MySQL to Hadoop Step-By-Step


We had a great webinar on Thursday about replicating from MySQL to Hadoop (watch the whole thing). It was great, but one of the questions at the end was ‘is there an easy way to test’.
Sadly we can’t go giving out convenient ready-to-run downloads of these things because of licensing and and other complexities, so I want to try and make it as simple and straightforward as possible by giving you the directions to complete. I’m going to be point to the Continuent Documentation every now and then so this is not too crowded, but we should get through it pretty easily.
Major Decisions
For this to work: 

  • We’ll setup two VMs, one the master (running MySQL), the other the slave (Running Cloudera)
  • The two VMs must be able to reach each other on the network. It doesn’t matter whether they are running Internal, NAT, or bridge-mode network, they just need to be able to ping and SSH each other. Switch off firewalls to prevent port weirdness.
  • For convenience, update your /etc/hosts to have a host1 (the master) and host2 (the slave)
  • The master must have followed the prereqs; for the slave it’s optional, but highly recommended

With that in mind, let’s get started.
Step 1: Setup your Master Host
There are a number of ways you can do this. If you want to simplify things and have VirtualBox, try downloading this VM. It’s a 1.5GB download containing and OVF VM, and is a Ubuntu host, with our prerequisites followed. To use this :

  1. Uncompress the package.
  2. Import the VM into your VirtualBox.
  3. If you want, change the network type from Internal to a bridged or NAT environment.

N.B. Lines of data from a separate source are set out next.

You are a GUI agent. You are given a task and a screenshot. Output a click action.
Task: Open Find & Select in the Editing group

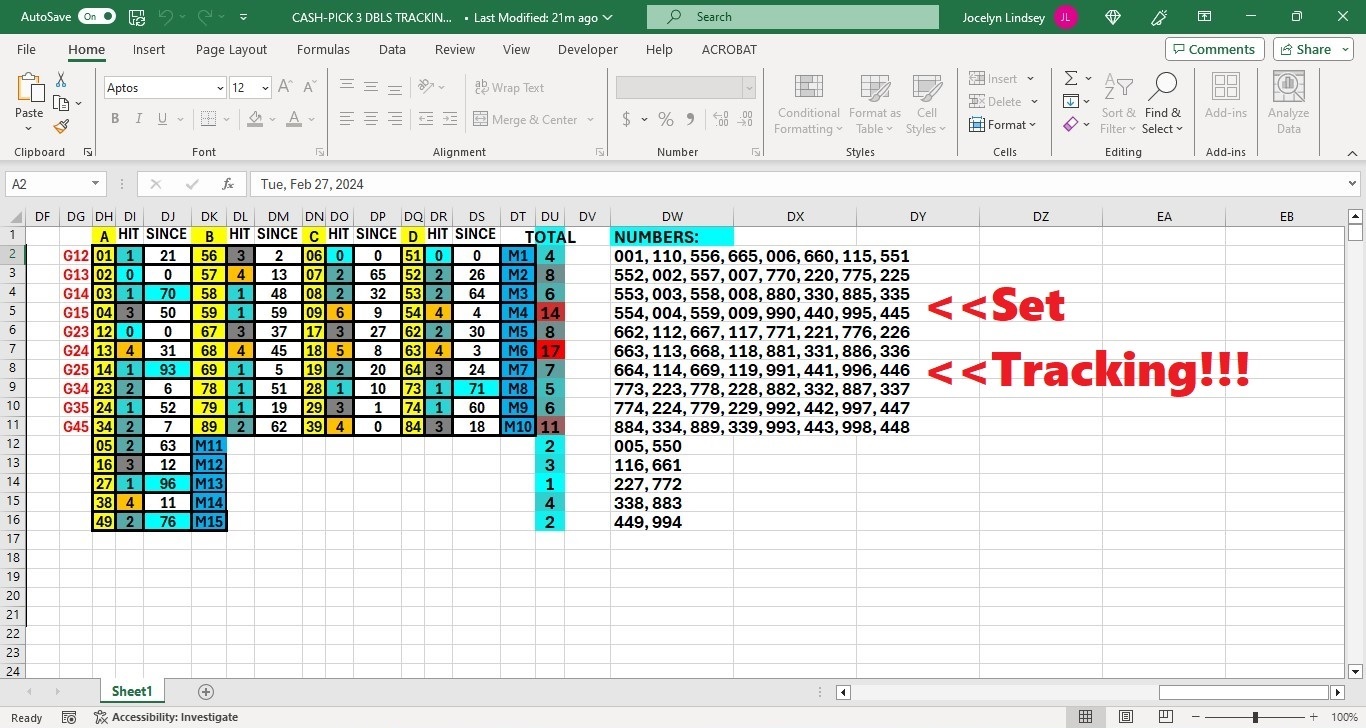point(1162,103)
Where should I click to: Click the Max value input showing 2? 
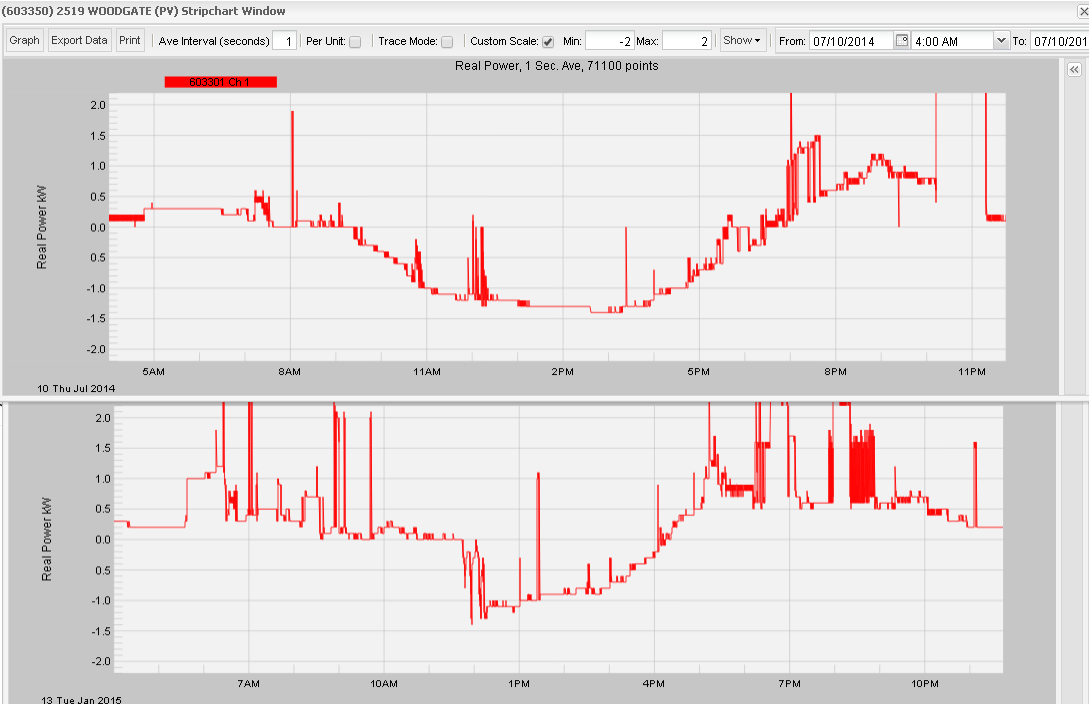[685, 40]
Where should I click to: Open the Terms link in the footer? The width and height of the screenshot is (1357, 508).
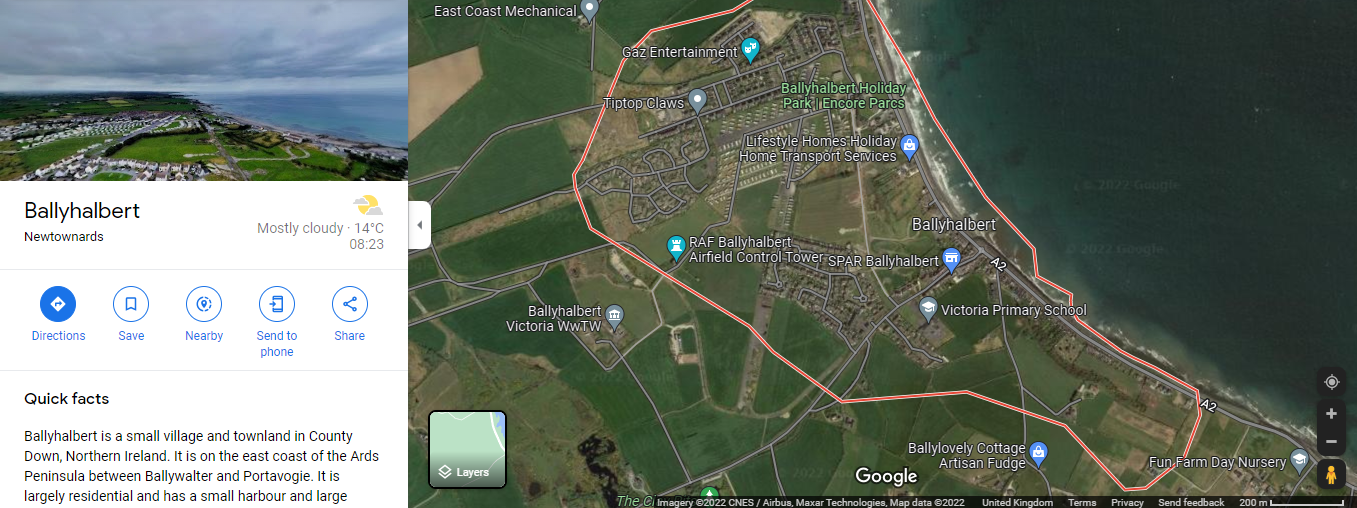1082,503
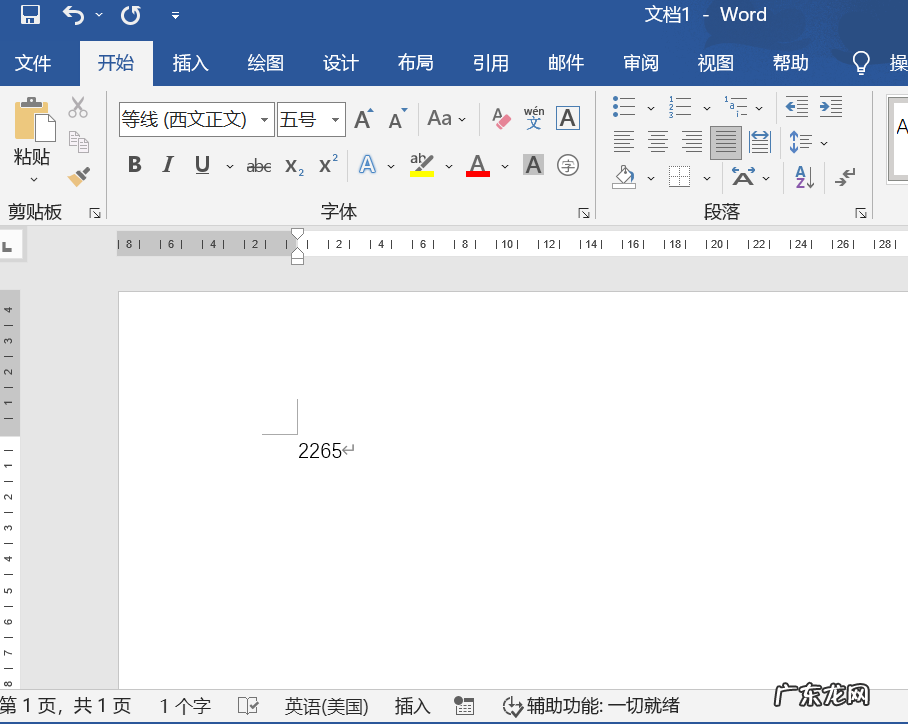Click the 英语(美国) language in status bar
Image resolution: width=908 pixels, height=724 pixels.
(x=326, y=706)
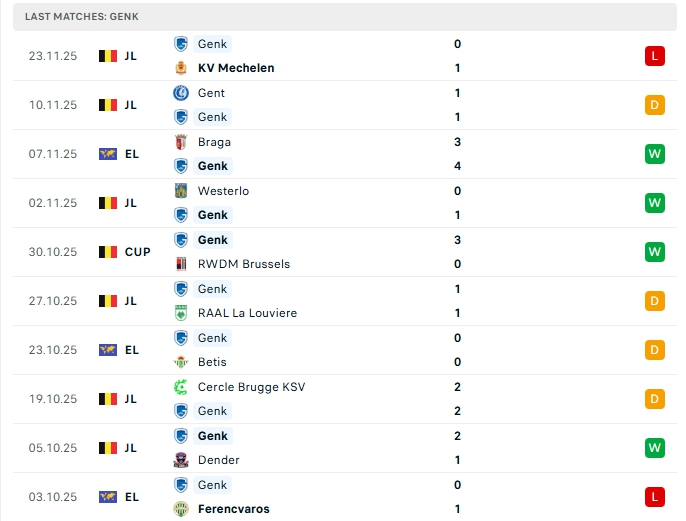Image resolution: width=686 pixels, height=521 pixels.
Task: Click the Betis club crest icon
Action: pyautogui.click(x=181, y=362)
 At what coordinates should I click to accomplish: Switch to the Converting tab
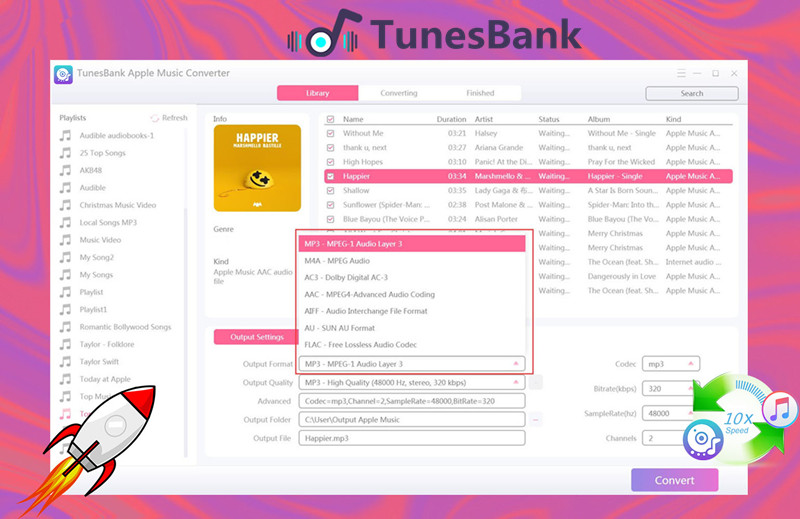coord(399,93)
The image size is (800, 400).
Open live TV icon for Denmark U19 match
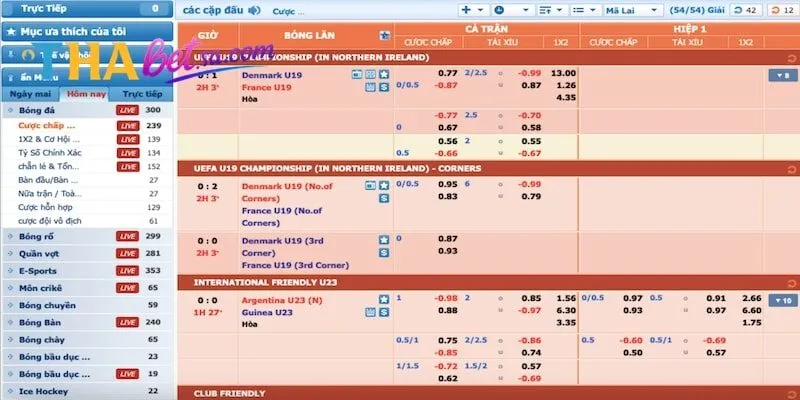tap(371, 74)
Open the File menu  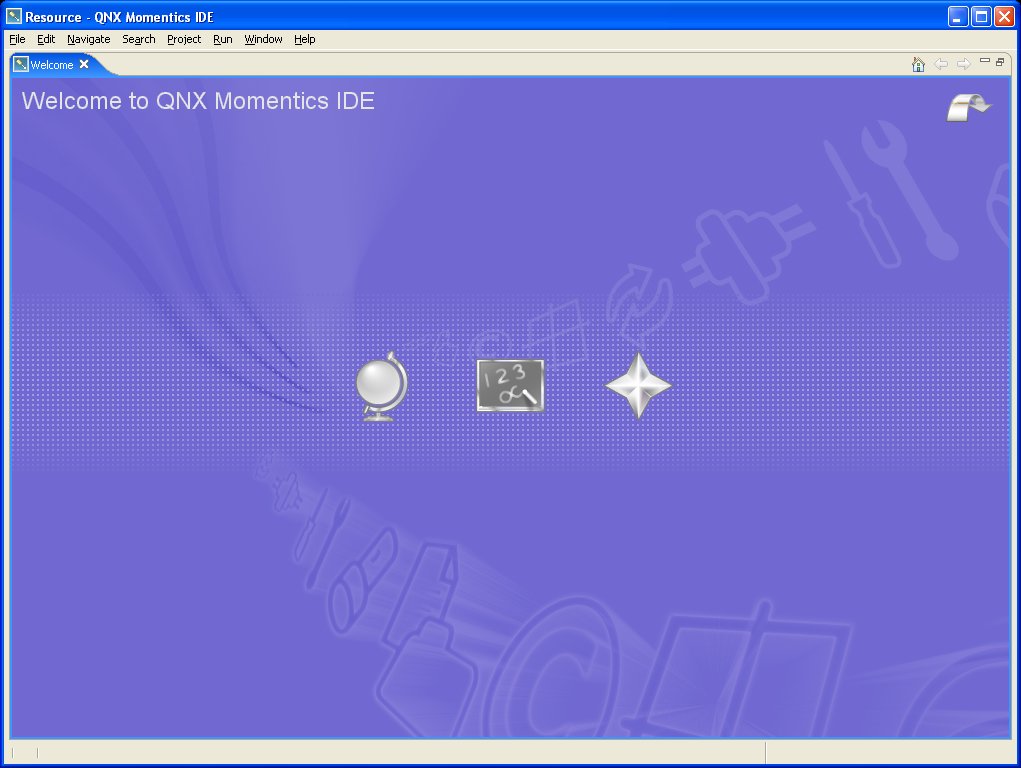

Using internal networking, you can login to this using:

shell> ssh -p2222 tungsten@localhost

Passwords are ‘password’ for tungsten and root.
If you don’t want to follow this but want your own VM:

  1. Create a new VM with 1-2GB of RAM, and 8GB or more of disk space
  2. Install your OS of choice, either Ubuntu or CentOS
  3. Follow our prerequisite instructions
  4. Make sure MySQL is setup and running, and that the binary logging is enabled
  5. Make sure it has a valid IP address

Step 2: Setup Tungsten Replicator
Download the latest Tungsten Replicator binary from this page
Unpack the file:

shell> tar zxf tungsten-replicator-3.0.tar.gz

Change into the directory:

shell> cd tungsten-replicator-3.0

Create a new replicator installation, this will read from the binary log into THL:

shell> ./tools/tpm install alpha \
--install-directory=/opt/continuent \
--master=host1 \
--members=host1 \
--java-file-encoding=UTF8 \
--java-user-timezone=GMT \
--mysql-enable-enumtostring=true \
--mysql-enable-settostring=true \
--mysql-use-bytes-for-string=false \
--svc-extractor-filters=colnames,pkey \
--property=replicator.filter.pkey.addColumnsToDeletes=true \
--property=replicator.filter.pkey.addPkeyToInserts=true \
--replication-password=password \
--replication-user=tungsten \
--skip-validation-check=HostsFileCheck \
--skip-validation-check=ReplicationServicePipelines \
--start-and-report=true

For a full description of what’s going on here, see this page and click on the magnifying glass. You’ll get the full description of each option.
To make sure everything is OK, you should get a status from trepctl generated. If it’s running and it shows the status as online, we’re ready.
Step 3: Get your Cloudera Host Ready
There are lots of ways to get Cloudera’s Hadoop solution installed. The ready-to-run VM is the simplest by far.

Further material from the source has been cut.